Look below for the line that contains "Where should I", then copy it and each following line to the end of the records, minus any pictures.
(Beginning of Source data)
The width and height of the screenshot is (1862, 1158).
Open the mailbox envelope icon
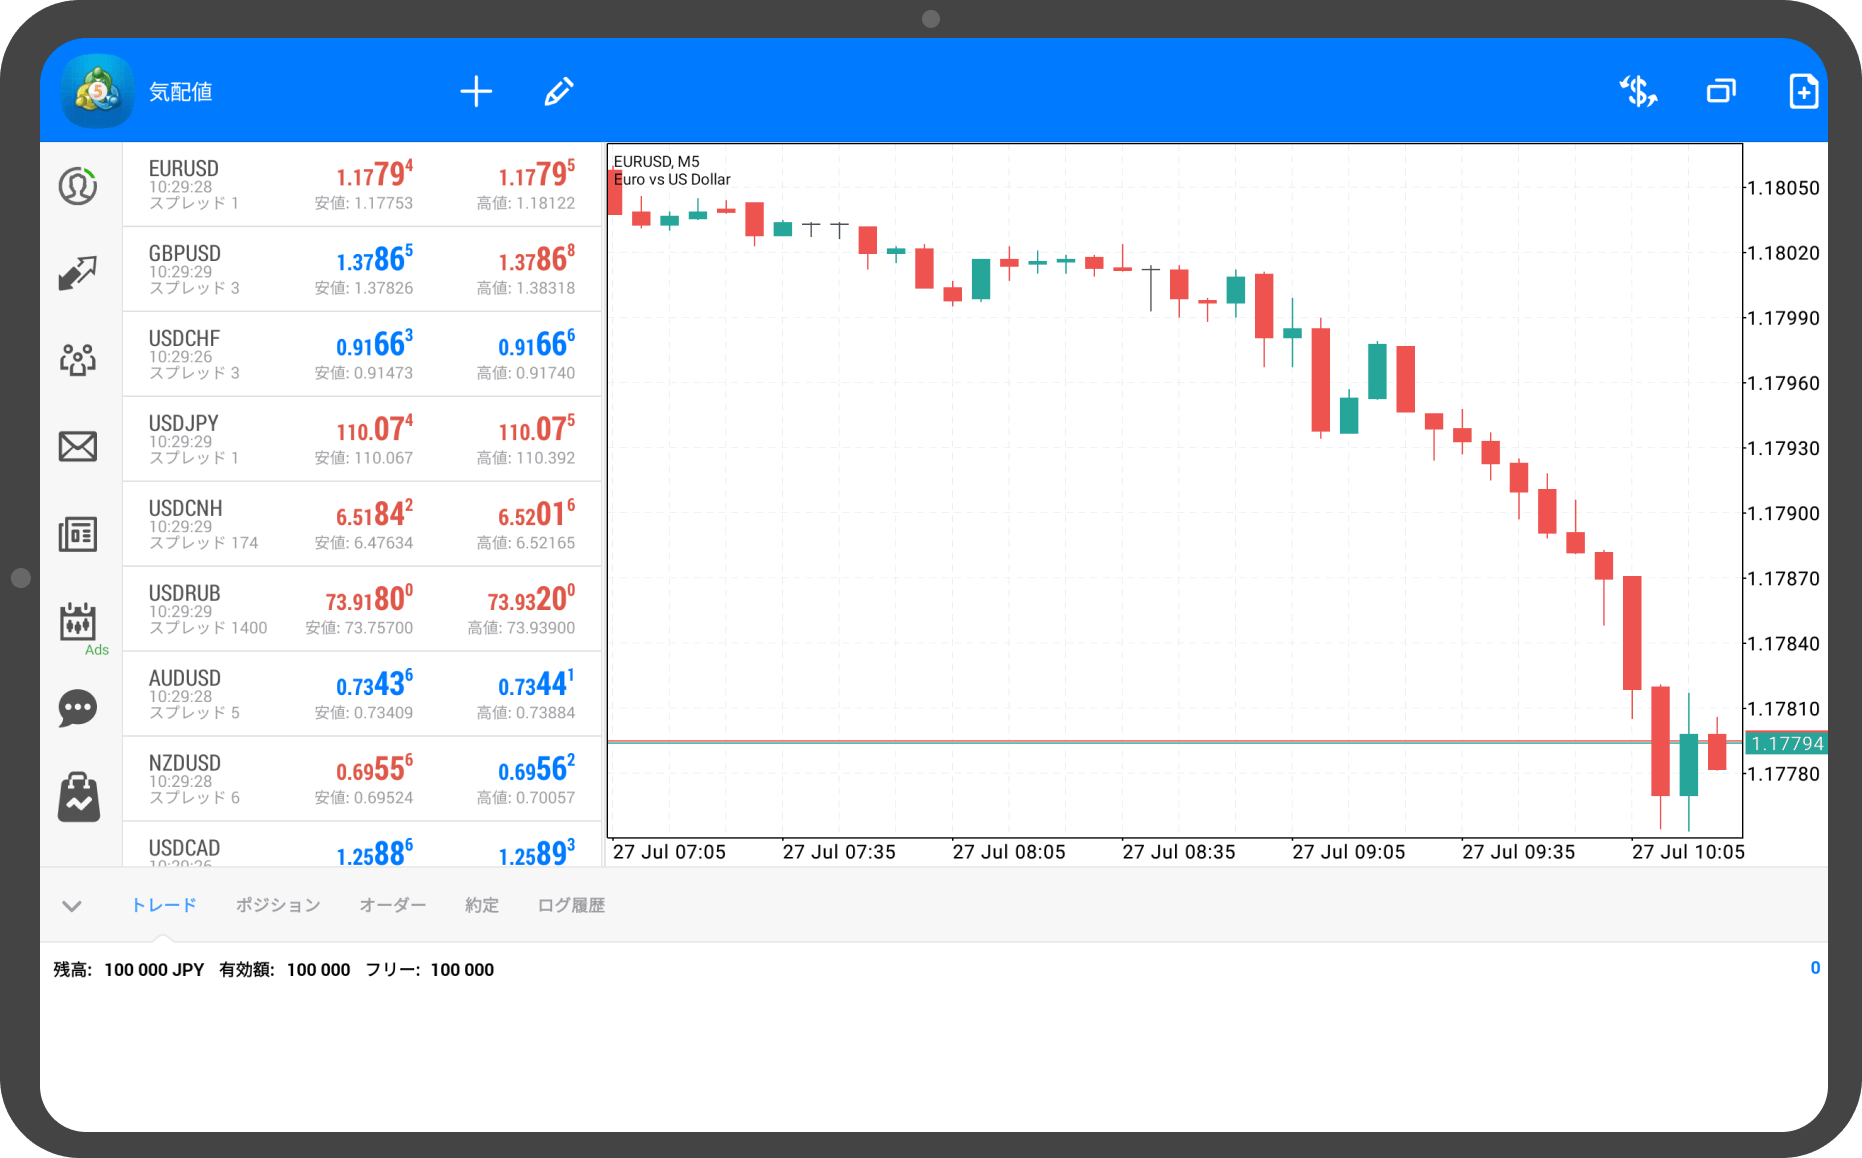(x=78, y=446)
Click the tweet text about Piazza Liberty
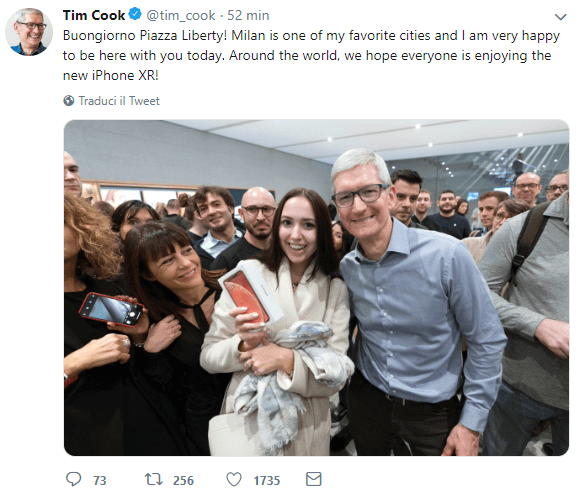Screen dimensions: 579x494 [x=311, y=55]
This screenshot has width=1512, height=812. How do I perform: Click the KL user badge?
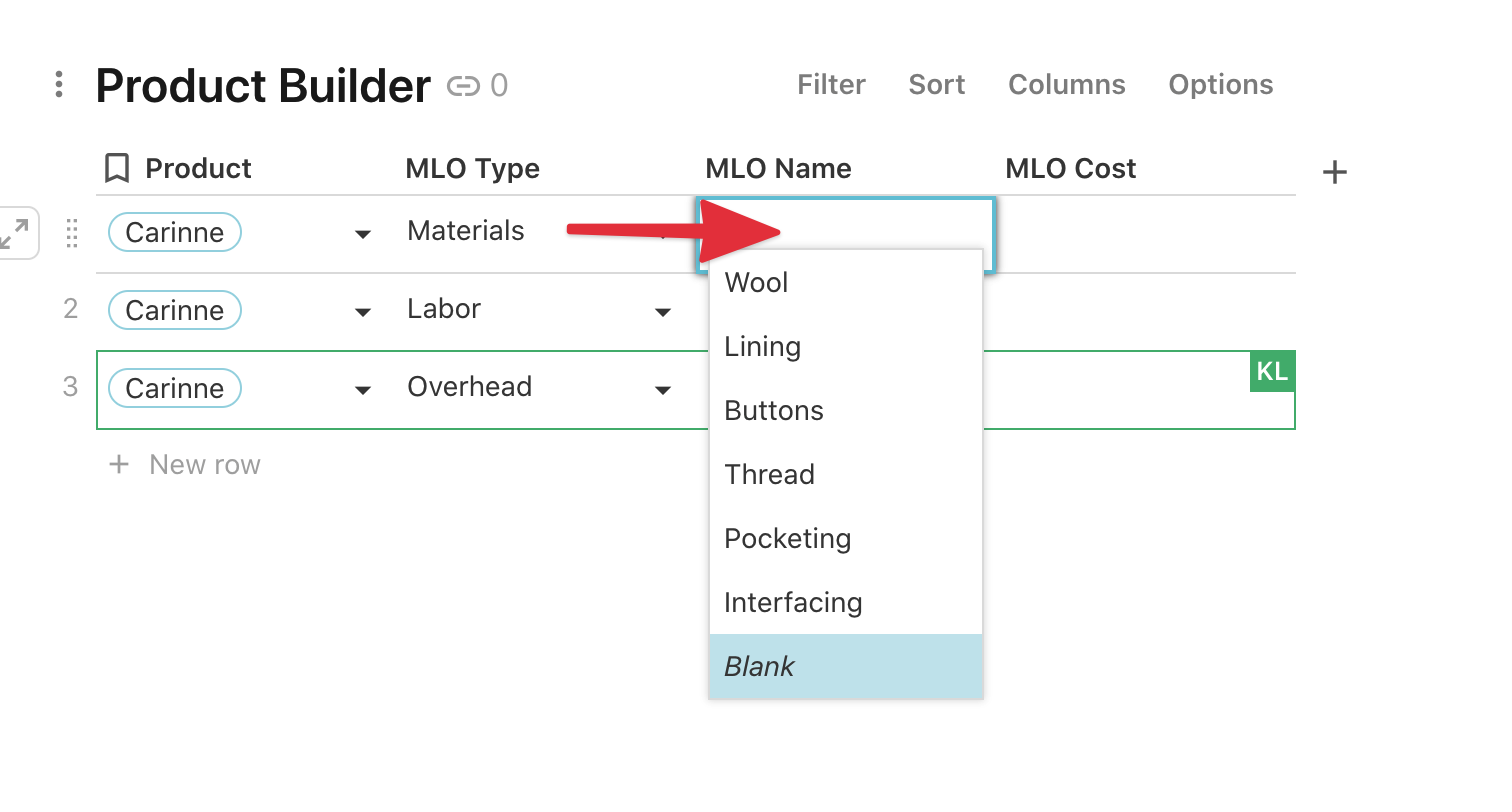pyautogui.click(x=1272, y=372)
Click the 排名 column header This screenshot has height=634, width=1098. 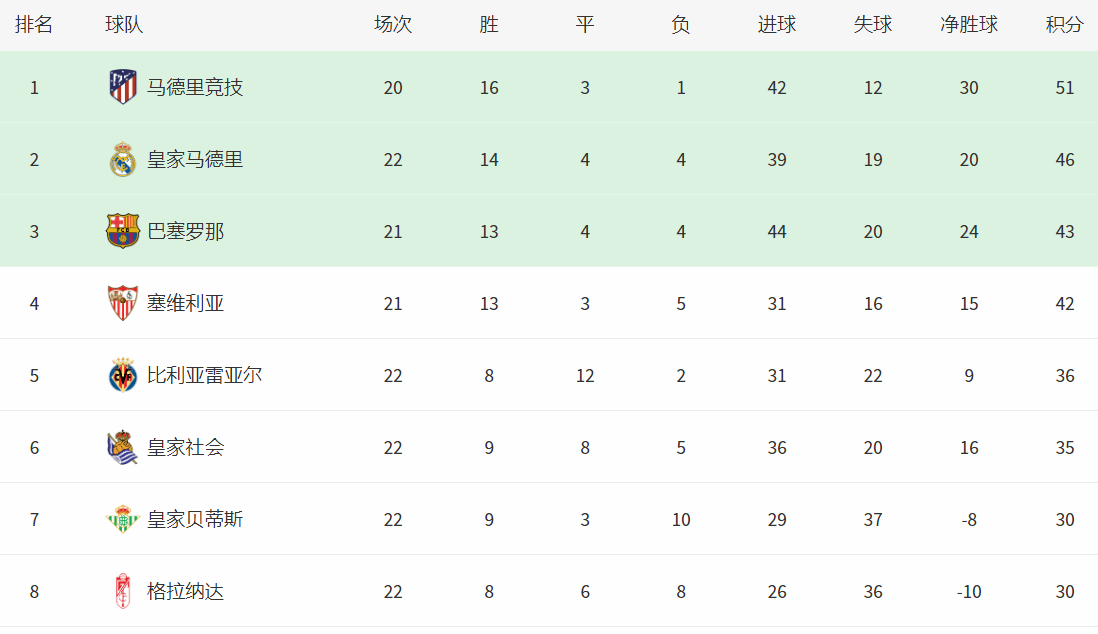[34, 25]
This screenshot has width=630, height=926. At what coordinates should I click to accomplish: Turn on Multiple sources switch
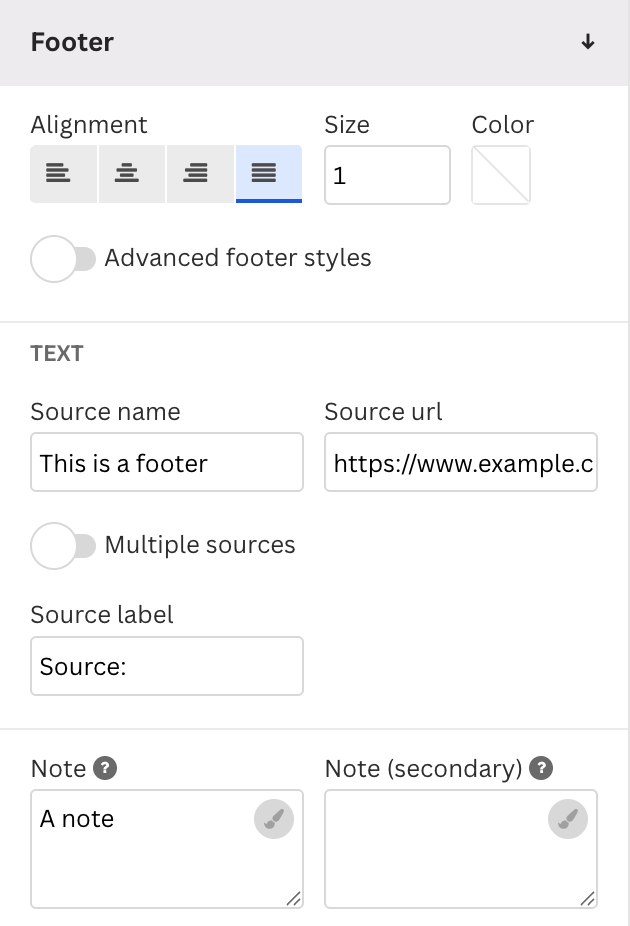pyautogui.click(x=62, y=546)
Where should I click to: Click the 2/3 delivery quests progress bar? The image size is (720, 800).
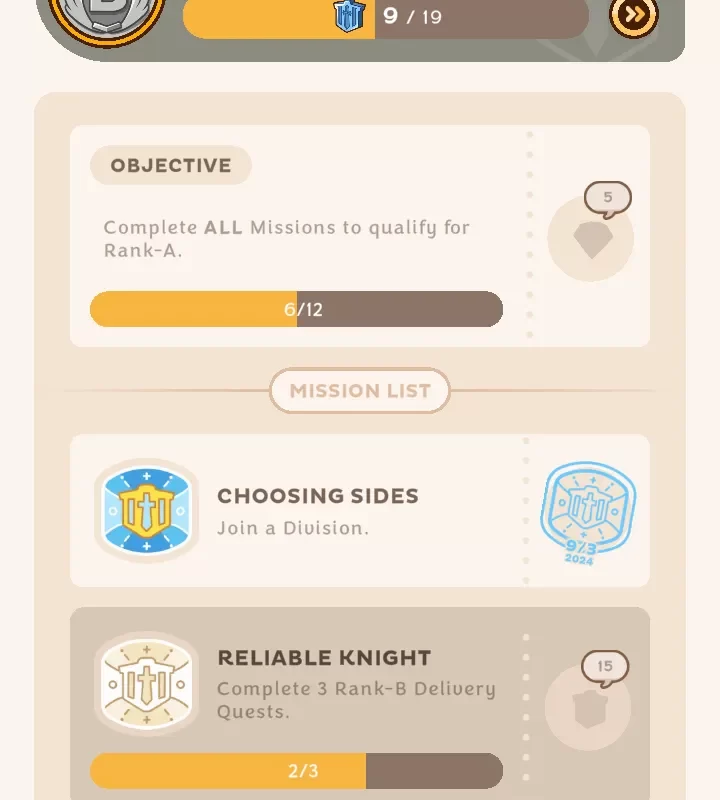[296, 771]
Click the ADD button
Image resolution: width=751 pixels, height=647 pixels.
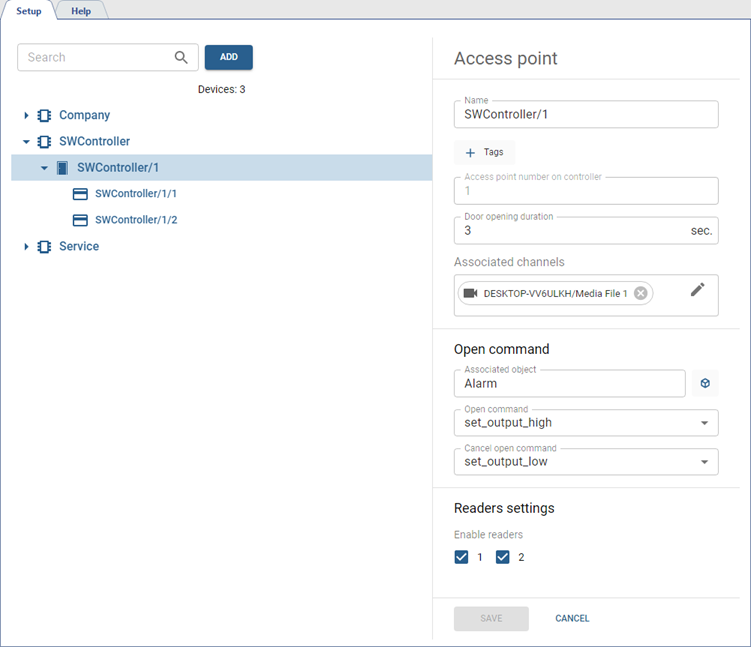(x=229, y=58)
(End of Source data)
• [Task response]:
Where should I click to: Click the 2/3 delivery quests progress bar? The image size is (720, 800).
[296, 771]
Click the ADD button
Image resolution: width=751 pixels, height=647 pixels.
(x=229, y=58)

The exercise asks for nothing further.